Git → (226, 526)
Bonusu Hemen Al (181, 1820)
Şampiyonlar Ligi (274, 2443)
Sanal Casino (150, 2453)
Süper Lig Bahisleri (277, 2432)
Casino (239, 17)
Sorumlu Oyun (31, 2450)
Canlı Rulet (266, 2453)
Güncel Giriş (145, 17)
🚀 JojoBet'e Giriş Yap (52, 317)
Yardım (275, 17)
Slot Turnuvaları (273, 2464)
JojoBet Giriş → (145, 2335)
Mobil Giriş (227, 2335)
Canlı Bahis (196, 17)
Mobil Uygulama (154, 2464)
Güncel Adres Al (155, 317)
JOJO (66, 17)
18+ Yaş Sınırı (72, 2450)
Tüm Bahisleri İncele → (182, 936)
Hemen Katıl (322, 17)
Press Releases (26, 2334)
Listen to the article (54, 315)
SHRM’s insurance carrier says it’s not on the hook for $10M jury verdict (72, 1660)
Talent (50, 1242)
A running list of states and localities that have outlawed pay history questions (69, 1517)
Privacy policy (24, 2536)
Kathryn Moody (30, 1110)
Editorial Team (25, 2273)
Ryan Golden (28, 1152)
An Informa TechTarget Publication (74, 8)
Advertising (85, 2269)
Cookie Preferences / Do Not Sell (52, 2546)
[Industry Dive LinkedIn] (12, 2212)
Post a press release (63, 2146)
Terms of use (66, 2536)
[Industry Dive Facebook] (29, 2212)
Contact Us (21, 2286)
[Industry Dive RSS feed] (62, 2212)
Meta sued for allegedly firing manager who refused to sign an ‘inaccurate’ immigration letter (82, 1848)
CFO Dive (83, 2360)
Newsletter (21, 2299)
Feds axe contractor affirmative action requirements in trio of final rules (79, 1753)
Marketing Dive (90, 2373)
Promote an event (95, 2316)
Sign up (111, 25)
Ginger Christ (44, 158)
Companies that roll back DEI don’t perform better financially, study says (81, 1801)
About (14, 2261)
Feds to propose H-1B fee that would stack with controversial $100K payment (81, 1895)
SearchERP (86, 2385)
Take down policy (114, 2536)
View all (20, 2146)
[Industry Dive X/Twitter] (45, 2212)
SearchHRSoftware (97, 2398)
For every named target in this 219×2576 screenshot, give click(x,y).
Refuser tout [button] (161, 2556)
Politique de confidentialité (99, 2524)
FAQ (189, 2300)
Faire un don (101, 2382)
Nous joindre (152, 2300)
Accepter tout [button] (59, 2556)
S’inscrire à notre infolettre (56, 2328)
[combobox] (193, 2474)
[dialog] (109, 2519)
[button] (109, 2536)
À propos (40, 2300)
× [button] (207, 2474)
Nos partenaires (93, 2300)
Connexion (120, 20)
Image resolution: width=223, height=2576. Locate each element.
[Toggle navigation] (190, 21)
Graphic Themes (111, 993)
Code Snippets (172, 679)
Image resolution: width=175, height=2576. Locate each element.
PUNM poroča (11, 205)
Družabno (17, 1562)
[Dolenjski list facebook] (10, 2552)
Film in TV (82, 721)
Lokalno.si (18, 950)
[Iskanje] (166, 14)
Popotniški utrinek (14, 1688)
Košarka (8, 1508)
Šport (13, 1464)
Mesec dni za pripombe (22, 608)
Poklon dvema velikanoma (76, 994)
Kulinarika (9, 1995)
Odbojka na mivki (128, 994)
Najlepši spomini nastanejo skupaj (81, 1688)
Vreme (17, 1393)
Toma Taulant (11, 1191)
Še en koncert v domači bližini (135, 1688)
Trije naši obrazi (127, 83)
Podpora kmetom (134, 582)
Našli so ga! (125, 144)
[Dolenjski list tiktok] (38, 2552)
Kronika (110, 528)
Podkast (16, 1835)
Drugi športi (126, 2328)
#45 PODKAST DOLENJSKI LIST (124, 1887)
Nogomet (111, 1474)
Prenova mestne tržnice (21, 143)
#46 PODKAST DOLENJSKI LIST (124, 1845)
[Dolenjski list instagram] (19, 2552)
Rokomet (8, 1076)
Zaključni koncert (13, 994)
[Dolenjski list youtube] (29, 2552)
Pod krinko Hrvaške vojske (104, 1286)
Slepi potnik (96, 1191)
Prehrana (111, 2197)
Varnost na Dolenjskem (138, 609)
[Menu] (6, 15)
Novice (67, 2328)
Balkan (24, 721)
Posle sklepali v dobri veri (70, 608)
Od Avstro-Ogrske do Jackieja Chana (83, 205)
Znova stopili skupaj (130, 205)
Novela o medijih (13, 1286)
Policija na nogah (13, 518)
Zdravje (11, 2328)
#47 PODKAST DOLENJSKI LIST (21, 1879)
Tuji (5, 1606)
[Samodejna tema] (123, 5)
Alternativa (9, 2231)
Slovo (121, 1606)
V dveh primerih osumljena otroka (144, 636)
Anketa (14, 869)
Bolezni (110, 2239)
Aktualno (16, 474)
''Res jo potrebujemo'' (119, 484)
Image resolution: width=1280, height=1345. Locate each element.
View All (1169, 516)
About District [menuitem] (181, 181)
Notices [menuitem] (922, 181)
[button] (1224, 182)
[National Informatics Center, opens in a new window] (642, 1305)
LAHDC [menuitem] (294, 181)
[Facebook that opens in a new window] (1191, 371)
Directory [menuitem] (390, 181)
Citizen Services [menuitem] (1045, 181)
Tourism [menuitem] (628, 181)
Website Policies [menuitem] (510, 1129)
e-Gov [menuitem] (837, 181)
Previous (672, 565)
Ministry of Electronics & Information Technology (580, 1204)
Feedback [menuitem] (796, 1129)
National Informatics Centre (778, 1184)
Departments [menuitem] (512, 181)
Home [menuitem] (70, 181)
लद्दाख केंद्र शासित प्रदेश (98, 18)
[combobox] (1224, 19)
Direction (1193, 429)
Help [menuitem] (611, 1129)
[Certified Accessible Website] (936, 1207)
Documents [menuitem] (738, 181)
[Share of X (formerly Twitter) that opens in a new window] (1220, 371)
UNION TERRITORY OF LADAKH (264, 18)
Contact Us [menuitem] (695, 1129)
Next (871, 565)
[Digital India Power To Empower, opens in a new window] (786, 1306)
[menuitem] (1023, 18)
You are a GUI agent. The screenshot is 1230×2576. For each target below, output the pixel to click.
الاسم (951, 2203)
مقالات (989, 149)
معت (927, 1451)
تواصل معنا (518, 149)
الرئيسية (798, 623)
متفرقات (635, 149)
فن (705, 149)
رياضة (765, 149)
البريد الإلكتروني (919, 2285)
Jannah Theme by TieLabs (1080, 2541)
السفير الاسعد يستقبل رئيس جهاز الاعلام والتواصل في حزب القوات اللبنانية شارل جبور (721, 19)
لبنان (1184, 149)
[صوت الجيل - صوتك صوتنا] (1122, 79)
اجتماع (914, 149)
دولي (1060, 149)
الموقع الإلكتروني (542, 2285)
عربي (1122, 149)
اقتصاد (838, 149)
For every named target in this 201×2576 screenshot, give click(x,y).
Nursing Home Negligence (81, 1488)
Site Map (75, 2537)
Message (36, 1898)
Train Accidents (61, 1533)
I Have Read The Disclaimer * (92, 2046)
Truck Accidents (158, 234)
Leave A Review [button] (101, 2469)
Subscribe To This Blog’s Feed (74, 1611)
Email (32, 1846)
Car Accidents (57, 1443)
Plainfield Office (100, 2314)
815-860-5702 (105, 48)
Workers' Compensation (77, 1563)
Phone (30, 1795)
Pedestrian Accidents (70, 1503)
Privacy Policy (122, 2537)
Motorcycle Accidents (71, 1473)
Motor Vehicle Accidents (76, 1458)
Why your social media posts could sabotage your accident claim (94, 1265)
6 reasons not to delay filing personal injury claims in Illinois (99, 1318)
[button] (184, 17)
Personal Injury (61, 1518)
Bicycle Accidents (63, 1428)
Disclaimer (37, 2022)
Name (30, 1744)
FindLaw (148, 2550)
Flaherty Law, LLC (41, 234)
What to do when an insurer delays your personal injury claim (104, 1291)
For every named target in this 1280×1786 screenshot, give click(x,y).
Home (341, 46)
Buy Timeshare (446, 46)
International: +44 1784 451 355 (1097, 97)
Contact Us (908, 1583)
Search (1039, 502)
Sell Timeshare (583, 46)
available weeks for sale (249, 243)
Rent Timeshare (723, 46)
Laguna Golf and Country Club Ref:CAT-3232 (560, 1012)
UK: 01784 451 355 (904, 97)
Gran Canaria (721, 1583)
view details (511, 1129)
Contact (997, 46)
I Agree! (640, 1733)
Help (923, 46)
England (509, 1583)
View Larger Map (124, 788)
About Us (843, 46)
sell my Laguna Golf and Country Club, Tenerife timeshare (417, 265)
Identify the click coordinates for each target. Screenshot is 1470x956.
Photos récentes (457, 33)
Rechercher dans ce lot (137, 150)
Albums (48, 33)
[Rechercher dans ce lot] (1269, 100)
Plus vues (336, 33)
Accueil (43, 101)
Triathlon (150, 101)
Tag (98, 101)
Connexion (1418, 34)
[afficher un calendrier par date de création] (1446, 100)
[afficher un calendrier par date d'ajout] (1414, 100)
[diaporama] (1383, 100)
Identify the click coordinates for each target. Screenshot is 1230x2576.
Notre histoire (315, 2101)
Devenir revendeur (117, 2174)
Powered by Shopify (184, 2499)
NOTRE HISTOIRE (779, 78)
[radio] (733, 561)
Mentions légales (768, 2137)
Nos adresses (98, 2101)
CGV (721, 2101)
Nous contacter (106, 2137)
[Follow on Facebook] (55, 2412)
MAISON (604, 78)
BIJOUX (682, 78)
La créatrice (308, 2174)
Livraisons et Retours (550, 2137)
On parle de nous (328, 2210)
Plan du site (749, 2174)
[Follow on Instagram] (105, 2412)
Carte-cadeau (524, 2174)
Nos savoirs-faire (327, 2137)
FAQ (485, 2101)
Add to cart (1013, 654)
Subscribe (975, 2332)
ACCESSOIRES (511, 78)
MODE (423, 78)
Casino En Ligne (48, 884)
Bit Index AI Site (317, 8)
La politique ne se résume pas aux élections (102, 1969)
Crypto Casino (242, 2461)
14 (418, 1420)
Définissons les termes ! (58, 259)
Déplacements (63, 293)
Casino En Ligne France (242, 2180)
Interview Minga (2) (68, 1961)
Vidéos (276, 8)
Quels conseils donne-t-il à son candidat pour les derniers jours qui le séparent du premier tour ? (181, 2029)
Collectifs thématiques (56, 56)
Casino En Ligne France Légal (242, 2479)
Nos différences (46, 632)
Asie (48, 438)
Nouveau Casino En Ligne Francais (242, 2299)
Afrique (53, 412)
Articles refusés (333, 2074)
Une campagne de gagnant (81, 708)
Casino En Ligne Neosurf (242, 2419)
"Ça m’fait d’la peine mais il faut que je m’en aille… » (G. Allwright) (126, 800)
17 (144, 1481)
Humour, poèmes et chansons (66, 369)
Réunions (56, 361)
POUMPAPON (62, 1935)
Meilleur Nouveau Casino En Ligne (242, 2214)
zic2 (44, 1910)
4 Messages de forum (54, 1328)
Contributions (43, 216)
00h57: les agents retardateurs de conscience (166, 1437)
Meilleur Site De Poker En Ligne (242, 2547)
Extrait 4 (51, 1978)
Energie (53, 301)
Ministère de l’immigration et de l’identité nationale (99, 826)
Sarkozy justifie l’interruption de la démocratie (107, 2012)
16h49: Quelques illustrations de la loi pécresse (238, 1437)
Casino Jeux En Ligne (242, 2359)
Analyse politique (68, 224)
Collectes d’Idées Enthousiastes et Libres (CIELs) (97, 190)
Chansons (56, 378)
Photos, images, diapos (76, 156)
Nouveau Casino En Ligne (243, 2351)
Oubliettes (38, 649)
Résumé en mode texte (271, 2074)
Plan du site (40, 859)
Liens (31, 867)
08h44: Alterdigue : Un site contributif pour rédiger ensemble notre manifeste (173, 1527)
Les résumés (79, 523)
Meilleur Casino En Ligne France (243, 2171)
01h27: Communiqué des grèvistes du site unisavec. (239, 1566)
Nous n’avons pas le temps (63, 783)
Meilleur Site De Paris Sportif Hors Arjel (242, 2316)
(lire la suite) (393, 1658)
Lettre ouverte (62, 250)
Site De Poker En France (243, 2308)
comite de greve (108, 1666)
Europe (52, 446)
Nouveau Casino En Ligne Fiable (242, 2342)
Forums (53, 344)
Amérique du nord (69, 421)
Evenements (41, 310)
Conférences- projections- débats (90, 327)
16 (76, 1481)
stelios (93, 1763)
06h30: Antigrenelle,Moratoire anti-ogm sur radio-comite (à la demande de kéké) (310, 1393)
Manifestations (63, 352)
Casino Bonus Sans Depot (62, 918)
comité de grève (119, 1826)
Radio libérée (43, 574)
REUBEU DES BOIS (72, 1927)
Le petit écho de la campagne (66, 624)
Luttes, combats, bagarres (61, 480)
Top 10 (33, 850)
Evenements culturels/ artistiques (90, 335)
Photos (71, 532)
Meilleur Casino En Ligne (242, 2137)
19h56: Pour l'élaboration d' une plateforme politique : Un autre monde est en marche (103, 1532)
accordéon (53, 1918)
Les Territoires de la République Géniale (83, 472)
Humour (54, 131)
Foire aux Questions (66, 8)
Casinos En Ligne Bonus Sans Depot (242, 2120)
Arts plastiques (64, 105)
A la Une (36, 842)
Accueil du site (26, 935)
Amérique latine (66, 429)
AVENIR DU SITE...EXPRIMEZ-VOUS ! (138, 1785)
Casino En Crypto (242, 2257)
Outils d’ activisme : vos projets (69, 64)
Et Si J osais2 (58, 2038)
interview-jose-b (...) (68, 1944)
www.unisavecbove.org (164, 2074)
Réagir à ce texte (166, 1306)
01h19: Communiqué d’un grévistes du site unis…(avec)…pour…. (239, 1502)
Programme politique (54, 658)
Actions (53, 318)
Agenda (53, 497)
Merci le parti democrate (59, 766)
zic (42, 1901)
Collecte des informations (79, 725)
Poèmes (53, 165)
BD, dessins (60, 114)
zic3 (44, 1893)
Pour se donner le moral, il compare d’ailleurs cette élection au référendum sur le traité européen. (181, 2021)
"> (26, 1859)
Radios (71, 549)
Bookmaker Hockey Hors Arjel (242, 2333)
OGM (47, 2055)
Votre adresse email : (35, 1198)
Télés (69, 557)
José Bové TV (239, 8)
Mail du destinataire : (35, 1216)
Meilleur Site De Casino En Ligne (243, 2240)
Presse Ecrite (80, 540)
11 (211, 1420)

-----

■ Task to carry out
Each line of the data in which the string "Website" appears needs to be copied.

■ Answer box
Website Policies [menuitem] (510, 1129)
[Certified Accessible Website] (936, 1207)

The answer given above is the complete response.